* Begin ENTRIES PROVIDED *

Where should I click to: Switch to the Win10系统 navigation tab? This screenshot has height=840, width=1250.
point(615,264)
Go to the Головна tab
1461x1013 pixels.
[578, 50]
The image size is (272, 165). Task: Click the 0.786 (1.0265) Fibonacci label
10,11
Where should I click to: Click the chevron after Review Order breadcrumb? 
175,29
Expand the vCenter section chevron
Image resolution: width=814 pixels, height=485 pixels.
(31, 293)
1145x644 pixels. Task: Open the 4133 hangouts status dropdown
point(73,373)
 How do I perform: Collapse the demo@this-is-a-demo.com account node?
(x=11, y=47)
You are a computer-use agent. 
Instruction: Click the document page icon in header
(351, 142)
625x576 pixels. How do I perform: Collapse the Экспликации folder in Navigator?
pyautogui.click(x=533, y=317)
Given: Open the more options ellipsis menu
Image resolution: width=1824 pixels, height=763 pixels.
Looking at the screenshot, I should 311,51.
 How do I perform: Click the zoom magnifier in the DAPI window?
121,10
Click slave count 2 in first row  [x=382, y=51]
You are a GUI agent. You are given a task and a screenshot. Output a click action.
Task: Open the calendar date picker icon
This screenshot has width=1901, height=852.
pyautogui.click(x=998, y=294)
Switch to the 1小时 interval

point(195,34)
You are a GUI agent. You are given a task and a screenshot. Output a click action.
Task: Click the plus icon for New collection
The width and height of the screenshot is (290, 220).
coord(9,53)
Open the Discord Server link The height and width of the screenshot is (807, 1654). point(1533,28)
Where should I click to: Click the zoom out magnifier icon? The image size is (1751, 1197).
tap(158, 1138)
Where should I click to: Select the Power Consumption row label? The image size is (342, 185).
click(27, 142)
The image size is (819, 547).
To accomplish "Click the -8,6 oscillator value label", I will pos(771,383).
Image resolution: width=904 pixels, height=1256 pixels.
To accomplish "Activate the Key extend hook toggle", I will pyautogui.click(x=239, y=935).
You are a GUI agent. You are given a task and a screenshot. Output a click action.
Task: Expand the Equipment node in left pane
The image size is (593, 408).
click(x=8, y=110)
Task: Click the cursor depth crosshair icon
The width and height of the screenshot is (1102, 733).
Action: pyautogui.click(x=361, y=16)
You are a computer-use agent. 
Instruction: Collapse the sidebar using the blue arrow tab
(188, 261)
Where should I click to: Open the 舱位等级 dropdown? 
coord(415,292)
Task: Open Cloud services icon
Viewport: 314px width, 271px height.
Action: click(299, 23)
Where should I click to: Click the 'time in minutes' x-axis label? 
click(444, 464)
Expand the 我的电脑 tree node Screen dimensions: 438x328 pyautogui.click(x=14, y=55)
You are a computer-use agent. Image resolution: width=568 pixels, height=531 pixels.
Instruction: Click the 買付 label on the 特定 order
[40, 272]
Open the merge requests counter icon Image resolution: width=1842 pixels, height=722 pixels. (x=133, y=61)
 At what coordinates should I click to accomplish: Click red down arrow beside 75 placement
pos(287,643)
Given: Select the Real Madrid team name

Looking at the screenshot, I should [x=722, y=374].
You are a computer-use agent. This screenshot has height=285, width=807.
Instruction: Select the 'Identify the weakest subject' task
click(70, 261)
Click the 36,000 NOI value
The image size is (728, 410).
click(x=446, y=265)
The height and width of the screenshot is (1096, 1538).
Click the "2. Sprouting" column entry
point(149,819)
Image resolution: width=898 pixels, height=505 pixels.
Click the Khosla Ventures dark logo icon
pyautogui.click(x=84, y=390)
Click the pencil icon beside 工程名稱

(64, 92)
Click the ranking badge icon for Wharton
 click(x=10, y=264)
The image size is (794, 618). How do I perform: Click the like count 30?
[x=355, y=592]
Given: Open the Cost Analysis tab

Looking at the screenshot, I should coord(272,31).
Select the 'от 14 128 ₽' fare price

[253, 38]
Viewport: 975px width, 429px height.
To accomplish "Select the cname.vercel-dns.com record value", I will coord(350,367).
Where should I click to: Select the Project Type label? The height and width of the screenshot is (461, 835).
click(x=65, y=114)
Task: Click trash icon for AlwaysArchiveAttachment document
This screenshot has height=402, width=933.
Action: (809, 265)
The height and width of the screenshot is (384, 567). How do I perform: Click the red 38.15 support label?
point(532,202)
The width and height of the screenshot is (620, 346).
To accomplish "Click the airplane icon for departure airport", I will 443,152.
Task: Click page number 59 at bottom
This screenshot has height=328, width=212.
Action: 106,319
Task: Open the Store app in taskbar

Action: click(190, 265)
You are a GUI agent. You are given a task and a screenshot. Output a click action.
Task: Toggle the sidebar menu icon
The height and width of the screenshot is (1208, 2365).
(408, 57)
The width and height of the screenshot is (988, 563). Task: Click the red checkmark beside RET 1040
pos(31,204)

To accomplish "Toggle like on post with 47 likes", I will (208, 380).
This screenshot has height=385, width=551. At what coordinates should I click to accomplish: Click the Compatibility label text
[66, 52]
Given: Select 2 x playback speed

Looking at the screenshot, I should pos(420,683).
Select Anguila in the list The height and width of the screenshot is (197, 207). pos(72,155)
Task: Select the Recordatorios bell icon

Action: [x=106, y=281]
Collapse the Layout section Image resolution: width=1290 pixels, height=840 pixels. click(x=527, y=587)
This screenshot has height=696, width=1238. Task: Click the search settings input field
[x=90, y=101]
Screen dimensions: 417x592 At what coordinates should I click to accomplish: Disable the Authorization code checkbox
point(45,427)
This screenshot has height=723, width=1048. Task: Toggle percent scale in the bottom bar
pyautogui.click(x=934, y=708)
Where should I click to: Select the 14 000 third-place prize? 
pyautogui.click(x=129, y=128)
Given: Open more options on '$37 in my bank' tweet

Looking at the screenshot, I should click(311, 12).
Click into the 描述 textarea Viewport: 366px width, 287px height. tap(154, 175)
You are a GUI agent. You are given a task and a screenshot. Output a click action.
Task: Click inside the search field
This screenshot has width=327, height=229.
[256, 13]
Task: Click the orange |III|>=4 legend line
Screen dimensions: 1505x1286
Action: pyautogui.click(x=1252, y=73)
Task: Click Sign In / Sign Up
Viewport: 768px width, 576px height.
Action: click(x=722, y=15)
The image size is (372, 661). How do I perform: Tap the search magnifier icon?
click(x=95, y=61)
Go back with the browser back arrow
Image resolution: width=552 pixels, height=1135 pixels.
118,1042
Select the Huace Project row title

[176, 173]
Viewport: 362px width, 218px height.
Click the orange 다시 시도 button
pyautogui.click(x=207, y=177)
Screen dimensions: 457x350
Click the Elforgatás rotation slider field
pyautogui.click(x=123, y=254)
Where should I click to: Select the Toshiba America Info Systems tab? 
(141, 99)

* End ENTRIES PROVIDED *

**YOUR TASK:**
Copy out all of the material above word for word.

**EXERCISE RESULT:**
Where should I click to: Switch to the Win10系统 navigation tab? This screenshot has height=840, width=1250.
point(615,264)
Go to the Головна tab
1461x1013 pixels.
[578, 50]
The image size is (272, 165). Task: Click the 0.786 (1.0265) Fibonacci label
10,11
Where should I click to: Click the chevron after Review Order breadcrumb? 
175,29
Expand the vCenter section chevron
Image resolution: width=814 pixels, height=485 pixels.
(31, 293)
1145x644 pixels. Task: Open the 4133 hangouts status dropdown
point(73,373)
 How do I perform: Collapse the demo@this-is-a-demo.com account node?
(x=11, y=47)
You are a computer-use agent. 
Instruction: Click the document page icon in header
(351, 142)
625x576 pixels. How do I perform: Collapse the Экспликации folder in Navigator?
pyautogui.click(x=533, y=317)
Given: Open the more options ellipsis menu
Image resolution: width=1824 pixels, height=763 pixels.
Looking at the screenshot, I should 311,51.
 How do I perform: Click the zoom magnifier in the DAPI window?
121,10
Click slave count 2 in first row  [x=382, y=51]
You are a GUI agent. You are given a task and a screenshot. Output a click action.
Task: Open the calendar date picker icon
This screenshot has width=1901, height=852.
pyautogui.click(x=998, y=294)
Switch to the 1小时 interval

point(195,34)
You are a GUI agent. You are given a task and a screenshot. Output a click action.
Task: Click the plus icon for New collection
The width and height of the screenshot is (290, 220).
coord(9,53)
Open the Discord Server link The height and width of the screenshot is (807, 1654). point(1533,28)
Where should I click to: Click the zoom out magnifier icon? The image size is (1751, 1197).
tap(158, 1138)
Where should I click to: Select the Power Consumption row label? The image size is (342, 185).
click(27, 142)
The image size is (819, 547).
To accomplish "Click the -8,6 oscillator value label", I will pos(771,383).
Image resolution: width=904 pixels, height=1256 pixels.
To accomplish "Activate the Key extend hook toggle", I will pyautogui.click(x=239, y=935).
You are a GUI agent. You are given a task and a screenshot. Output a click action.
Task: Expand the Equipment node in left pane
The image size is (593, 408).
click(x=8, y=110)
Task: Click the cursor depth crosshair icon
The width and height of the screenshot is (1102, 733).
Action: pyautogui.click(x=361, y=16)
You are a computer-use agent. 
Instruction: Collapse the sidebar using the blue arrow tab
(188, 261)
Where should I click to: Open the 舱位等级 dropdown? 
coord(415,292)
Task: Open Cloud services icon
Viewport: 314px width, 271px height.
Action: click(299, 23)
Where should I click to: Click the 'time in minutes' x-axis label? 
click(444, 464)
Expand the 我的电脑 tree node Screen dimensions: 438x328 pyautogui.click(x=14, y=55)
You are a computer-use agent. Image resolution: width=568 pixels, height=531 pixels.
Instruction: Click the 買付 label on the 特定 order
[40, 272]
Open the merge requests counter icon Image resolution: width=1842 pixels, height=722 pixels. (x=133, y=61)
 At what coordinates should I click to accomplish: Click red down arrow beside 75 placement
pos(287,643)
Given: Select the Real Madrid team name

Looking at the screenshot, I should [x=722, y=374].
You are a computer-use agent. This screenshot has height=285, width=807.
Instruction: Select the 'Identify the weakest subject' task
click(70, 261)
Click the 36,000 NOI value
The image size is (728, 410).
click(x=446, y=265)
The height and width of the screenshot is (1096, 1538).
Click the "2. Sprouting" column entry
point(149,819)
Image resolution: width=898 pixels, height=505 pixels.
Click the Khosla Ventures dark logo icon
pyautogui.click(x=84, y=390)
Click the pencil icon beside 工程名稱

(64, 92)
Click the ranking badge icon for Wharton
 click(x=10, y=264)
The image size is (794, 618). How do I perform: Click the like count 30?
[x=355, y=592]
Given: Open the Cost Analysis tab

Looking at the screenshot, I should coord(272,31).
Select the 'от 14 128 ₽' fare price

[253, 38]
Viewport: 975px width, 429px height.
To accomplish "Select the cname.vercel-dns.com record value", I will coord(350,367).
Where should I click to: Select the Project Type label? The height and width of the screenshot is (461, 835).
click(x=65, y=114)
Task: Click trash icon for AlwaysArchiveAttachment document
This screenshot has height=402, width=933.
Action: (809, 265)
The height and width of the screenshot is (384, 567). How do I perform: Click the red 38.15 support label?
point(532,202)
The width and height of the screenshot is (620, 346).
To accomplish "Click the airplane icon for departure airport", I will 443,152.
Task: Click page number 59 at bottom
This screenshot has height=328, width=212.
Action: 106,319
Task: Open the Store app in taskbar

Action: click(190, 265)
You are a GUI agent. You are given a task and a screenshot. Output a click action.
Task: Toggle the sidebar menu icon
The height and width of the screenshot is (1208, 2365).
(408, 57)
The width and height of the screenshot is (988, 563). Task: Click the red checkmark beside RET 1040
pos(31,204)

To accomplish "Toggle like on post with 47 likes", I will (208, 380).
This screenshot has height=385, width=551. At what coordinates should I click to accomplish: Click the Compatibility label text
[66, 52]
Given: Select 2 x playback speed

Looking at the screenshot, I should pos(420,683).
Select Anguila in the list The height and width of the screenshot is (197, 207). pos(72,155)
Task: Select the Recordatorios bell icon

Action: [x=106, y=281]
Collapse the Layout section Image resolution: width=1290 pixels, height=840 pixels. click(x=527, y=587)
This screenshot has height=696, width=1238. Task: Click the search settings input field
[x=90, y=101]
Screen dimensions: 417x592 At what coordinates should I click to accomplish: Disable the Authorization code checkbox
point(45,427)
This screenshot has height=723, width=1048. Task: Toggle percent scale in the bottom bar
pyautogui.click(x=934, y=708)
Where should I click to: Select the 14 000 third-place prize? 
pyautogui.click(x=129, y=128)
Given: Open more options on '$37 in my bank' tweet

Looking at the screenshot, I should click(311, 12).
Click into the 描述 textarea Viewport: 366px width, 287px height. tap(154, 175)
You are a GUI agent. You are given a task and a screenshot. Output a click action.
Task: Click inside the search field
This screenshot has width=327, height=229.
[256, 13]
Task: Click the orange |III|>=4 legend line
Screen dimensions: 1505x1286
Action: pyautogui.click(x=1252, y=73)
Task: Click Sign In / Sign Up
Viewport: 768px width, 576px height.
Action: click(x=722, y=15)
The image size is (372, 661). How do I perform: Tap the search magnifier icon?
click(x=95, y=61)
Go back with the browser back arrow
Image resolution: width=552 pixels, height=1135 pixels.
118,1042
Select the Huace Project row title

[176, 173]
Viewport: 362px width, 218px height.
Click the orange 다시 시도 button
pyautogui.click(x=207, y=177)
Screen dimensions: 457x350
Click the Elforgatás rotation slider field
pyautogui.click(x=123, y=254)
Where should I click to: Select the Toshiba America Info Systems tab? 
(141, 99)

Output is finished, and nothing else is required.